The homogeneous propellants include the simple-base, double-base and triple-base propellants all made from
nitrocellulose. Heterogeneous propellants have a polymeric base and crystalline compounds and are known as
composite propellants [7]. In this last case, the organic and inorganic compounds are in highest percentages, however,
most of formulations contain stabilizers, burning catalysts, additives and plasticizers. One common polymeric base
for composite propellants is polyurethane. Polyurethanes present a structure that comprises soft and hard segments.
In general, the soft segments are usually oligomers with long methylene, oxy-methylene or other aliphatic sequences,
while the hard segments are urethane sequences brought together by reaction of short alkanediol with diisocyanate.

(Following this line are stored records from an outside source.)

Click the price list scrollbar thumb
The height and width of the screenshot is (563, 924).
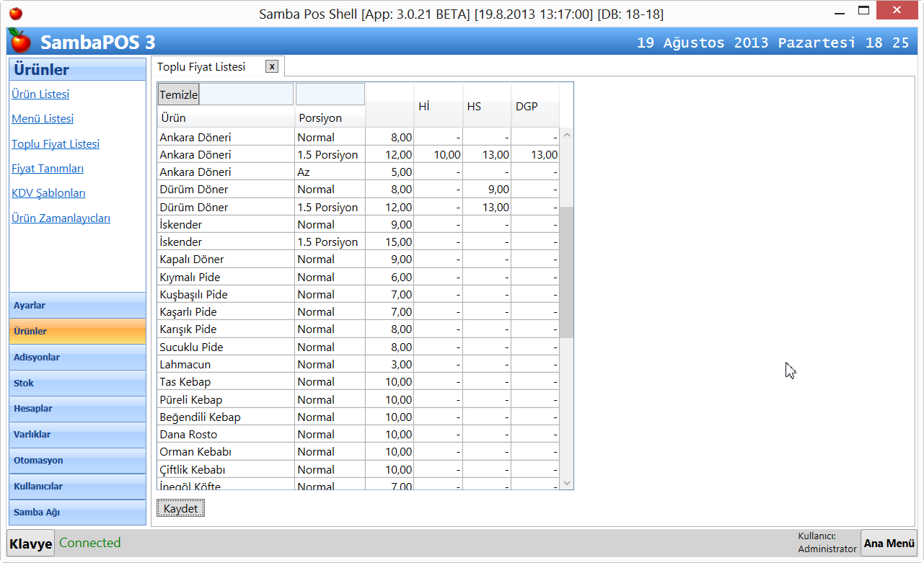click(566, 272)
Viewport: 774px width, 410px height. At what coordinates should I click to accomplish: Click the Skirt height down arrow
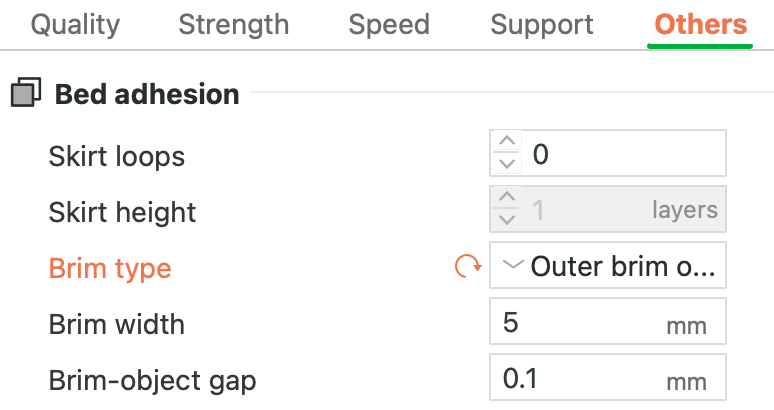click(507, 220)
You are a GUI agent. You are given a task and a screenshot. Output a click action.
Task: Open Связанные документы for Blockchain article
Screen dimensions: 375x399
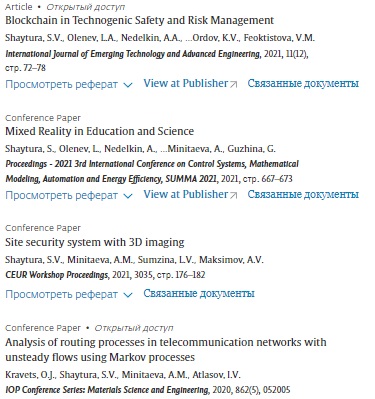point(303,83)
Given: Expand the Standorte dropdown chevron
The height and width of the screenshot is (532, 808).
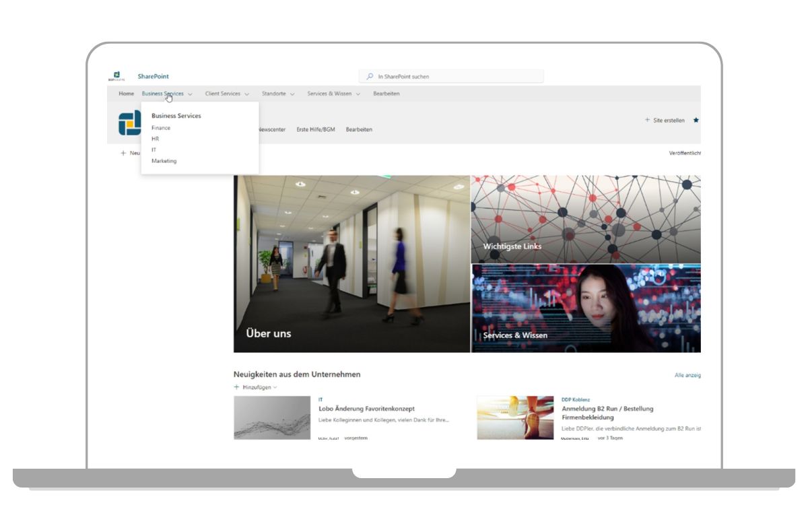Looking at the screenshot, I should (292, 94).
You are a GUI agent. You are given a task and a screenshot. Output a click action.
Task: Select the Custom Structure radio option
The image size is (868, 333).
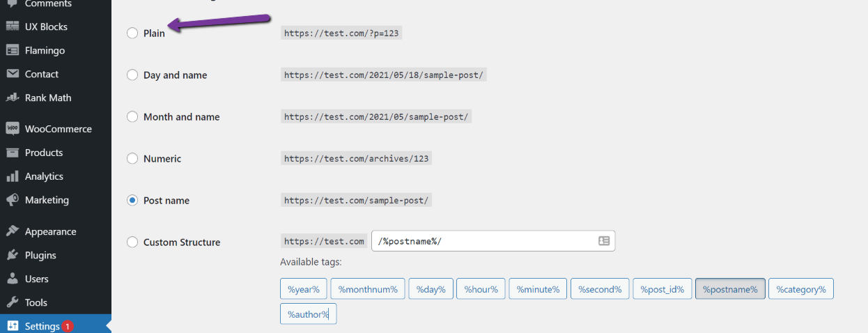point(132,242)
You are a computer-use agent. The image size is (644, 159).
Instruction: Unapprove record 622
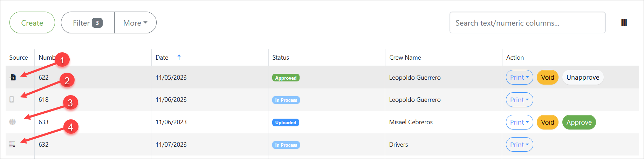point(583,78)
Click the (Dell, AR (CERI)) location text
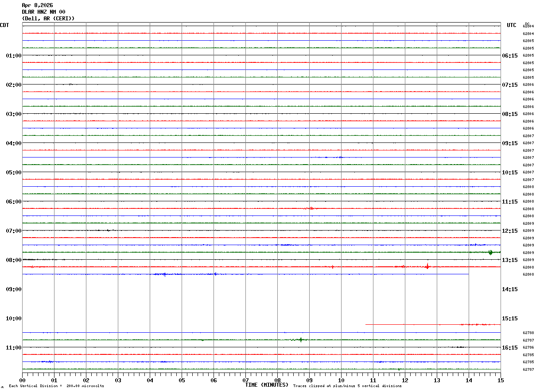 pyautogui.click(x=48, y=19)
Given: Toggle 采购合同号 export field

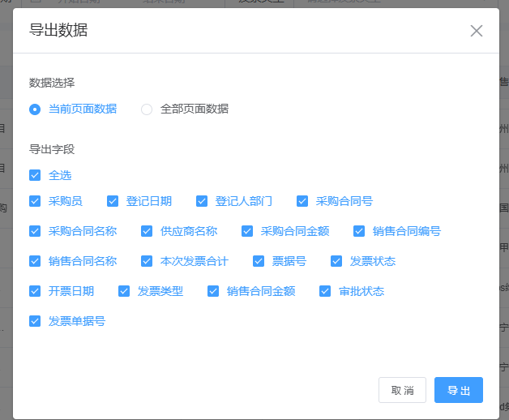Looking at the screenshot, I should tap(302, 201).
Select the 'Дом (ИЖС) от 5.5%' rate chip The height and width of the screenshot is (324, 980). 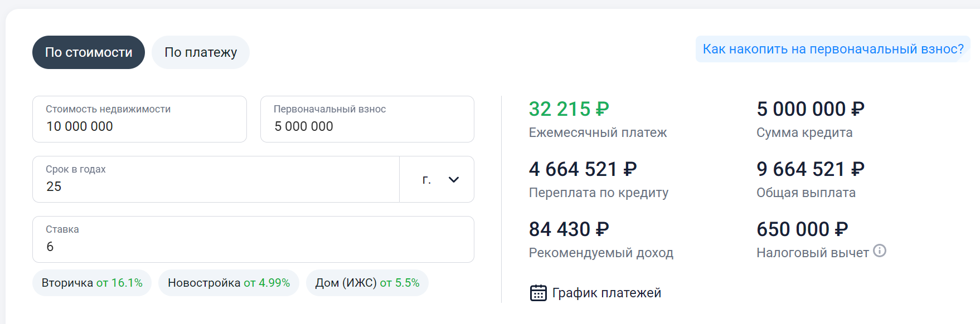(x=367, y=283)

The soft and hard domains regulate their physical and mechanical behavior. An example of a chemical structure of
polyurethane is displayed in figure 2 [8].
Figure 2. Probable reaction between the polyol group and the isocyanate.
The polymeric matrix usually is the fuel for the combustion reaction. Nevertheless, solid reducing agents like
aluminum can be part of the composition [9].
The application and use of propellants exerts enormous influence in defense and military strategy of a country. One
composite propellant that has an important application in the military field is a gas generator propellant called base
bleed. However, there are few studies about base bleed propellant thermal decomposition involving kinetic data.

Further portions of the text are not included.